A unit that describes the amount of a radioactive substance in terms of the rate at which its atoms are undergoing radioactive decay. Its value was originally set in a fashion that gave ²²⁶radium a specific activity of approximately 1 curie per gram. The unit is usually encountered as the millicurie (a thousandth of a curie) or microcurie (a millionth of a curie). The curie is still in use but is supposed to be replaced by an SI unit, the becquerel; 1 curie = 3.7 × 10¹⁰ becquerel.

The curie was first defined by the International Radium Standards Committee at a meeting of the International Congress on Radiology and Electricity in Brussels in 1910. Among its members the committee included such eminences as Marie Curie, Ernest Rutherford and Frederick Soddy. The primary task of the committee was to define a unit for radioactivity.
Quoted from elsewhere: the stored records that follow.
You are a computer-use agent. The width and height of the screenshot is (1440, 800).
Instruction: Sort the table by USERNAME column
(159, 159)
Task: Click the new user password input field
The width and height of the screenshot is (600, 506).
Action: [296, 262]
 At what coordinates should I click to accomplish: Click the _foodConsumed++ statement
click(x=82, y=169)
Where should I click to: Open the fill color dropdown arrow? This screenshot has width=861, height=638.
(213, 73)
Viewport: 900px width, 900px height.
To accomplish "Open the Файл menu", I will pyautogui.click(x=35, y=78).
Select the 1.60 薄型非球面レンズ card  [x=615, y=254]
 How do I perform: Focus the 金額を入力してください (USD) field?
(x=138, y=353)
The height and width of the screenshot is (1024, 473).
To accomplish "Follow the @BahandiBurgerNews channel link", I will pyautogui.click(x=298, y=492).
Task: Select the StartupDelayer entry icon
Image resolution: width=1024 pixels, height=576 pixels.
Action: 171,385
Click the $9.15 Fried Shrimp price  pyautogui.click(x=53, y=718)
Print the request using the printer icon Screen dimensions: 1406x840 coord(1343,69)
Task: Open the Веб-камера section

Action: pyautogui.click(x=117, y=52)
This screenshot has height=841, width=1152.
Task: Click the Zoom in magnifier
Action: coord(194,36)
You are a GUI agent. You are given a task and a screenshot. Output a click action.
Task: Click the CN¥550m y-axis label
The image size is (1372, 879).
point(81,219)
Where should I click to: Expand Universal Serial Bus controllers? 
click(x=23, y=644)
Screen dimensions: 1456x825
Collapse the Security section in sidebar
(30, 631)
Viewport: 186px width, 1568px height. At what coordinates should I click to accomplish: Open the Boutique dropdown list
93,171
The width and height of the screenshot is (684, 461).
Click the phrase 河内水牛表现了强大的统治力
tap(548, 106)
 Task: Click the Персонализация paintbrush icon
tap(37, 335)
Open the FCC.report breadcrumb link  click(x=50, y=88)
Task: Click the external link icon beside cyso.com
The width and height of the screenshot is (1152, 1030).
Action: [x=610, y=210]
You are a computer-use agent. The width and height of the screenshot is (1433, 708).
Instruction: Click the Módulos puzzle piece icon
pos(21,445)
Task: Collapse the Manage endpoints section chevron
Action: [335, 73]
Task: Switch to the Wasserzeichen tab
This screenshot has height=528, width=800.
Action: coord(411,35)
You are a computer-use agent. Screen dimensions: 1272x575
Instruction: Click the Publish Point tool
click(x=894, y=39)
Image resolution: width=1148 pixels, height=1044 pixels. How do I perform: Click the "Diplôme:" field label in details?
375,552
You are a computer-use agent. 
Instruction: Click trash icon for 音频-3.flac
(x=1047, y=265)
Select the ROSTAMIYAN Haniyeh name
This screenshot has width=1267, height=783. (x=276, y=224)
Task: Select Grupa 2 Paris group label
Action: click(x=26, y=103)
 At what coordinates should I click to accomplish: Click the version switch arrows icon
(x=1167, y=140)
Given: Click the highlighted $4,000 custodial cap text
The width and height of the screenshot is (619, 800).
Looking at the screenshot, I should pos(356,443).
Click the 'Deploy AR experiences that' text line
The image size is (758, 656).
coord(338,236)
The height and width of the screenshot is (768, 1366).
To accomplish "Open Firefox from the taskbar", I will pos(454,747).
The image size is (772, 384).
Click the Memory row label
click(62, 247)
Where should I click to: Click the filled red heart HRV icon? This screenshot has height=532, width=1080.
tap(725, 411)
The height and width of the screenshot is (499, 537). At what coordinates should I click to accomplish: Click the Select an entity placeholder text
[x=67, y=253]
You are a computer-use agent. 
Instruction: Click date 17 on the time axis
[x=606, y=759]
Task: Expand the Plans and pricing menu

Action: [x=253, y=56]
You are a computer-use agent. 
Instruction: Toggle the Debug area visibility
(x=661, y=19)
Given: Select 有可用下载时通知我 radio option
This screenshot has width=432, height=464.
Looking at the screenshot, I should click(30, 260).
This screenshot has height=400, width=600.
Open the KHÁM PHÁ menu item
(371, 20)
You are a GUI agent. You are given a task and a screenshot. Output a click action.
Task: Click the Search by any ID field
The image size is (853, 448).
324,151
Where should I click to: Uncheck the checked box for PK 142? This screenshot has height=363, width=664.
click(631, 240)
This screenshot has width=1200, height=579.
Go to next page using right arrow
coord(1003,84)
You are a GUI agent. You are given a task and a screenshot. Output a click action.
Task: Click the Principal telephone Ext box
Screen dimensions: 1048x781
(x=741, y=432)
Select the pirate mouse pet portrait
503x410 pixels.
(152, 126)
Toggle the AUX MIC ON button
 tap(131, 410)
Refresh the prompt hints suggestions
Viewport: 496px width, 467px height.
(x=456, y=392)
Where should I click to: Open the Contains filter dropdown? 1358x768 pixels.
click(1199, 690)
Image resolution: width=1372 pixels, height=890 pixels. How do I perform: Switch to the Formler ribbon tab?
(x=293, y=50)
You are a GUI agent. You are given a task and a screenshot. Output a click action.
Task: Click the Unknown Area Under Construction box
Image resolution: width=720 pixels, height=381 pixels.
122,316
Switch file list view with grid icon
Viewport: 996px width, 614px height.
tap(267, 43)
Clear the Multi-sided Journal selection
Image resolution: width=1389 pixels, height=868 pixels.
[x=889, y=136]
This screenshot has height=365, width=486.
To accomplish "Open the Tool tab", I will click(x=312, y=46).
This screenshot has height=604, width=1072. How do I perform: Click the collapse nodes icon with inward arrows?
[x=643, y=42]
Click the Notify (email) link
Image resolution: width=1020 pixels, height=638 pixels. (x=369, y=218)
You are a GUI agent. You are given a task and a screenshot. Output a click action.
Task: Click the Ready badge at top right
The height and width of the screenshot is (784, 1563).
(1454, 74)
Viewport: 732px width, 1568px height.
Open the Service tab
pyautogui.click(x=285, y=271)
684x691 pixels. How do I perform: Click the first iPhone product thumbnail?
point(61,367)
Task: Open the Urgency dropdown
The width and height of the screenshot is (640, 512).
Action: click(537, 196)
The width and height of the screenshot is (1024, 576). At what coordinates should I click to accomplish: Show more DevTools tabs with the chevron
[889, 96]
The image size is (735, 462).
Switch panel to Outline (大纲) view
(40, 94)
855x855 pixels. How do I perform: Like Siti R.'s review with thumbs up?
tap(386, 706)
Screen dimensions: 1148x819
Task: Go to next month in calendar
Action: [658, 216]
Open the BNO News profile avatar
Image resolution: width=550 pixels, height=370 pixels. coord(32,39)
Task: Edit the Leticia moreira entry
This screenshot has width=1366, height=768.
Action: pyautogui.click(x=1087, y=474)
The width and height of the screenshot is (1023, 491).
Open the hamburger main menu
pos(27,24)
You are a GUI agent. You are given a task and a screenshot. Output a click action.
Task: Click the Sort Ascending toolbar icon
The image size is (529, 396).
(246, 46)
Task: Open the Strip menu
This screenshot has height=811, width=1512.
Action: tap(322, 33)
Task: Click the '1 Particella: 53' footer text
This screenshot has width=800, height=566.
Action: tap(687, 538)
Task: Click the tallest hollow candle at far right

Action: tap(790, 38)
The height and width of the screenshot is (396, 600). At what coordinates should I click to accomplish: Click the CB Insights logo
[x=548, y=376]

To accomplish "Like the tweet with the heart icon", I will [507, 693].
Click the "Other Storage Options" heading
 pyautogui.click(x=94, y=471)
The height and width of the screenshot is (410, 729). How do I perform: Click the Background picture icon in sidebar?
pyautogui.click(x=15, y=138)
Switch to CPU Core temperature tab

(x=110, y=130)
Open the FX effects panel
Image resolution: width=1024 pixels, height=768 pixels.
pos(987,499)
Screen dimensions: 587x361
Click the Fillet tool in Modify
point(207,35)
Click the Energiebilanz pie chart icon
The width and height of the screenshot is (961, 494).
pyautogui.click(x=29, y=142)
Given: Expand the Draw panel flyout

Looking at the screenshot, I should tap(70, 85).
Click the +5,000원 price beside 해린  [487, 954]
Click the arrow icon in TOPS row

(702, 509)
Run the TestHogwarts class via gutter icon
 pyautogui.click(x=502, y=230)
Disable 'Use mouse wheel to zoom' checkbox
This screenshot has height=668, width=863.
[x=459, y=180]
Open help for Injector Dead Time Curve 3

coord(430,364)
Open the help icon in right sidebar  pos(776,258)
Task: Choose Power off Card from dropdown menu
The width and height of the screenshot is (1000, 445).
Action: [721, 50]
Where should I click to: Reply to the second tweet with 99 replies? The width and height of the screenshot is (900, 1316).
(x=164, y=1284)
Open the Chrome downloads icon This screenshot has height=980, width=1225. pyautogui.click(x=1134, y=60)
The curie was named for the then recently deceased Pierre Curie (1859–1906), French physicist and husband of Marie, and defined as the quantity of “radium emanation” (i.e., ²²²radon, half life 3.8 days) in equilibrium with 1 gram of ²²⁶radium (half life, 1600 years), which requires some explanation. Imagine some ²²⁶radium is put in a sealed bottle. When a radium atom undergoes radioactive decay, an atom of the radioactive gas ²²²radon is produced. Since the gas is also radioactive, eventually the radon atom will decay to produce a third substance. The amount of radon in the bottle will continue to increase as long as the number of radon-destroying disintegrations per second among the radon atoms is less than the number of radon-producing disintegrations among the radium atoms. When enough radon accumulates that those numbers are equal, the radon and radium are said to be in equilibrium. Thereafter the ratio of radium atoms to radon atoms will be constant.

Then as now the curie is a very large unit in relation to the quantities that workers usually handle. Its size is due to the insistence of Marie Curie at the 1910 meeting that she did not want her husband's name on a unit that represented an infinitesimal quantity.

Marie Curie was asked by the committee to prepare a standard, which she did. The first radium standard, a glass tube containing 21.99 milligrams of anhydrous radium chloride, was left with the BIPM in 1913.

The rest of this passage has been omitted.